"I have the audacity to believe that peoples everywhere can have three meals a day for their bodies, education and culture for their minds, and dignity, equality and freedom for their spirits" -Martin Luther King Jr
I just finished Rachel Held Evans' book A Year of Biblical Womanhood. It's a great book. The nerd in me was really looking forward to the insight and historical details of women's lives in Biblical times, etc. She didn't go quite as in depth with some of that as I expected but what you get instead is even better. Her personal insight and growth as she looks at both being a woman and being a Christian is what makes this fascinating. She seems to have grown a lot in her faith and in confidence through the year long experiment.
It's not surprising that my favorite chapter in the book is the one on justice. Rachel Held Evans writes
"Judaism has no word for 'charity.' Instead the Jews speak of tzedakah, which means 'justice' or 'righteousness.' While the word charity connotes a single act of giving, justice speaks to right living, of aligning oneself with the world in a way that sustains rather than exploits the rest of creation. Justice is not a gift: it's a lifestyle, a commitment to the Jewish concept of tikkun olam-repairing the world."
I actually met a guy who worked for a Jewish nonprofit called Repair The World (with a tag line "What Do You Repair?" and a very cool t-shirt...of which I still own). The name makes so much more sense now...and means something even more cool.
The idea of "living justice" struck me. Almost like a new idea. Though I've been committed to justice within a number of issues over the last decade, the idea that I lived it seemed like something that hadn't occurred to me before. I wrote earlier that I'd been struggling because I felt like I'd lost my sense of purpose but the reality is, I haven't. I lost my job. Not my purpose, my passion or my identity. My job.

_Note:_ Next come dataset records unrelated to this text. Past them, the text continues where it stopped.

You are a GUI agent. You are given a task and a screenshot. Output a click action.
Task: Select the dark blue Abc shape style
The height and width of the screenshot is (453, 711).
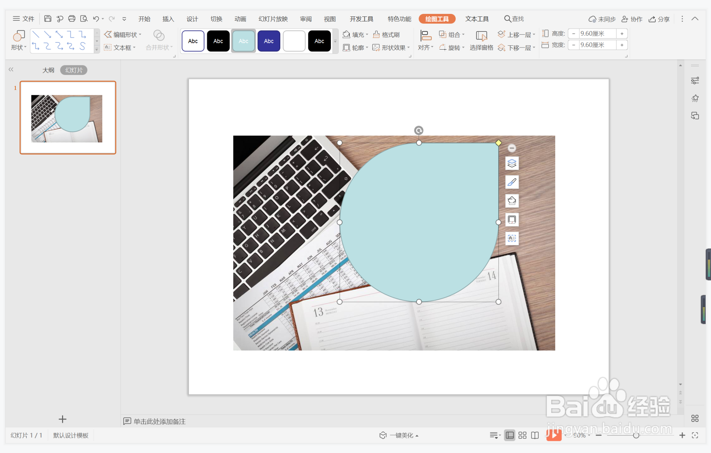[268, 41]
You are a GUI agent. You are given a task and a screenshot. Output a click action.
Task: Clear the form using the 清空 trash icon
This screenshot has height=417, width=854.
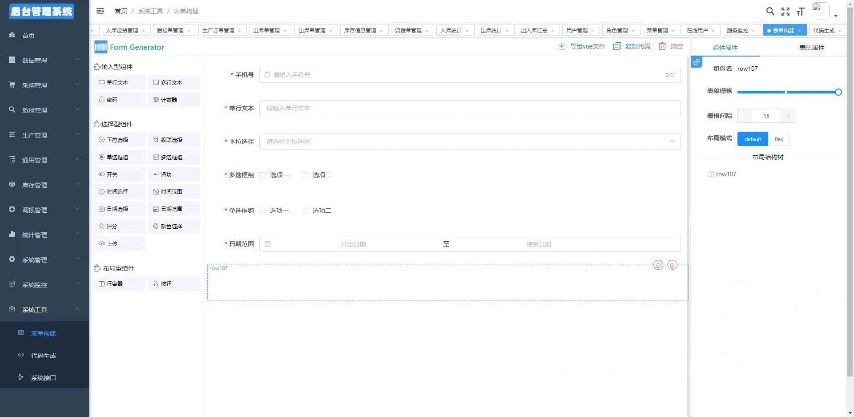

And throughout this summer, God has been doing something similar to what He did the summer before I went to Wellspring. He has been guiding and directing my energies in new ways. Don't get me wrong, I haven't lost my passion for trafficking. But the issues are much broader than just what I was doing.

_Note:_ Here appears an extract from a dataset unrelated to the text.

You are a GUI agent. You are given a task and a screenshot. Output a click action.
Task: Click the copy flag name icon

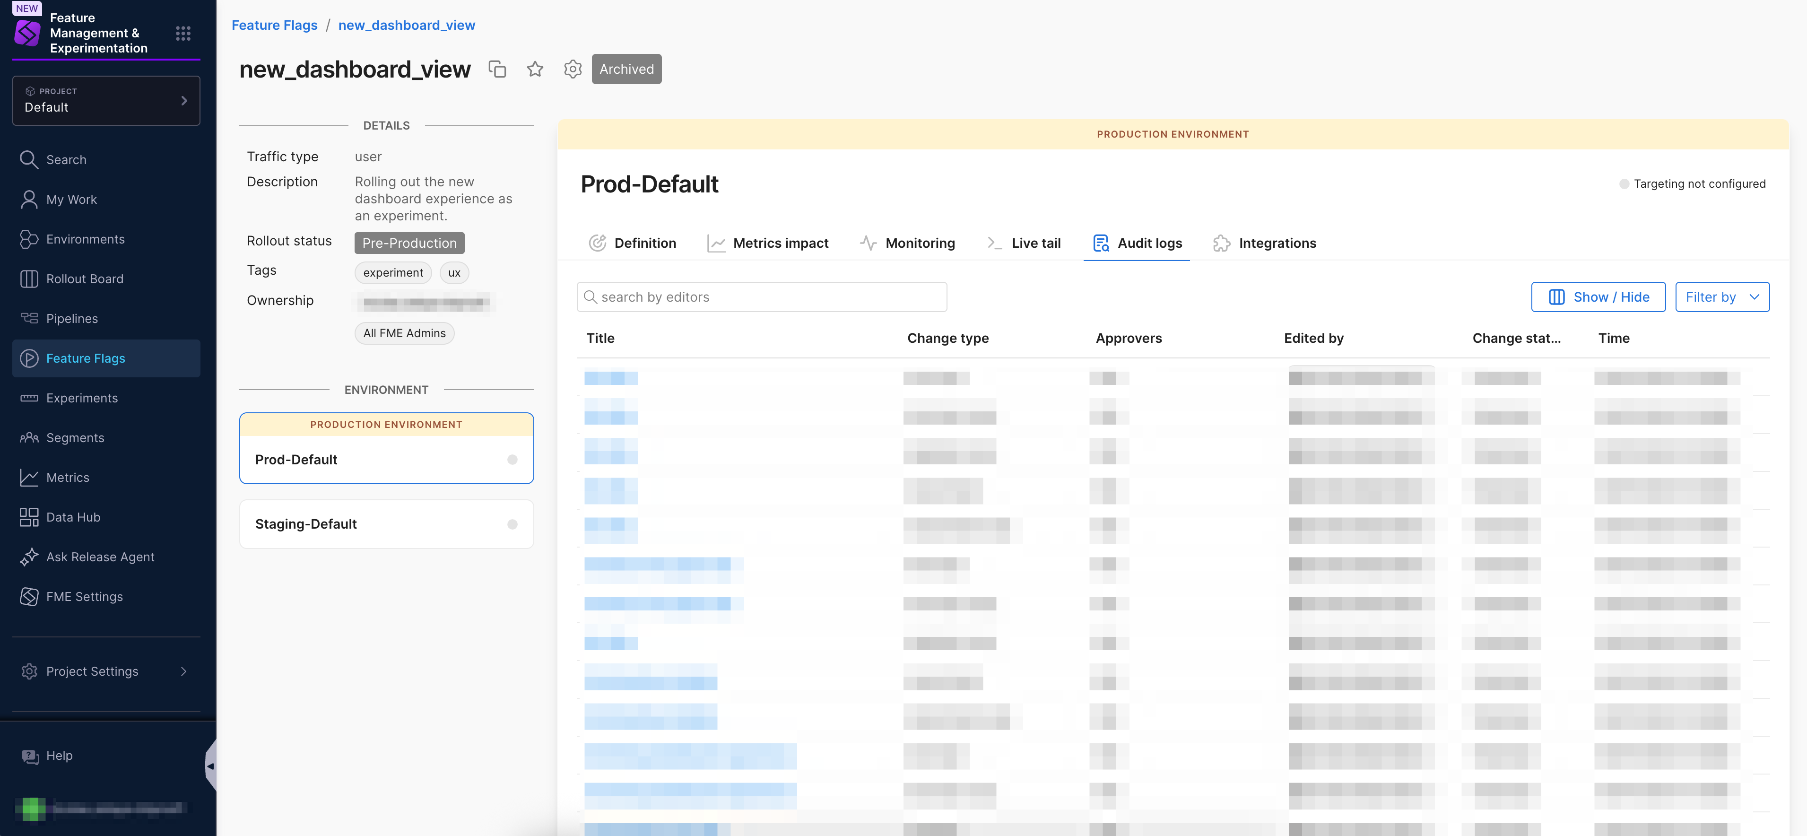pyautogui.click(x=497, y=69)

Here is what I mean...I not only want to confront the issue of trafficking but the culture, environment and situations that lead to it. I want to raise awareness of the influence of poverty on what is happening to women and children in the US and the world. I want people to see that it impacts not just girls and women but boys as well...and a good many of them LGBT youth. It is time to take a look at the fact that while a number of organizations have grown out of the desire to raise awareness, very few have opened up recovery or restorative care facilities...and even fewer are working on preventing it before it starts.
There are less than 200 beds across the US for survivors of CSEC. On average, there are over 300 girls a month exploited in the state of Georgia alone.
But what I've been moved by, what I've learned, what I've confronted is even more than that. Everywhere I look there is a desperate need for awareness and action when it comes to homelessness, poverty, LGBT issues, immigration...the list goes on. And I'm sure your list includes things mine doesn't.
Obviously, I can't do everything. And I have no idea how it all translates into a job. It might be that I am actually destined for Starbucks. If they'll hire me! And that's not to say there is anything wrong with working at Starbucks, or Kroger, or an assembly line. It's just not where I thought my career was headed. But there's a lot of people saying that these days. But even if I can't do everything, I can do something. I can care. And I can write about it. And maybe, just maybe, someone who reads it will be inspired. Maybe something I write will start a conversation. And maybe...just maybe...create action.
I don't know. All I know is that the phrase "live justice" rekindled the fire. It brought me back to "life" again. It reminded me who I am. It reminded me of what I want my life to be about.
Live justice. Love like Jesus commanded.
Martin Luther King Junior won the Nobel Peace Prize in 1964. In his acceptance speech, he said "I have the audacity to believe that peoples everywhere can have three meals a day for their bodies, education and culture for their minds, and dignity, equality and freedom for their spirits." I absolutely love this idea. Not only because he didn't say he believes that they should have it, because he said they can. Because they should be able to eat and be people of dignity. Because not only should they have physical food but mind food-education and culture-as well. And they can, they can have it. If we "live justice", they can have all of these things. If we live a lifestyle that reminds us that we are a community whose goal should be to "repair the world", they can have it.
Martin Luther King Jr had the audacity to believe that. And I do too.
I've got my groove back. Let's do this.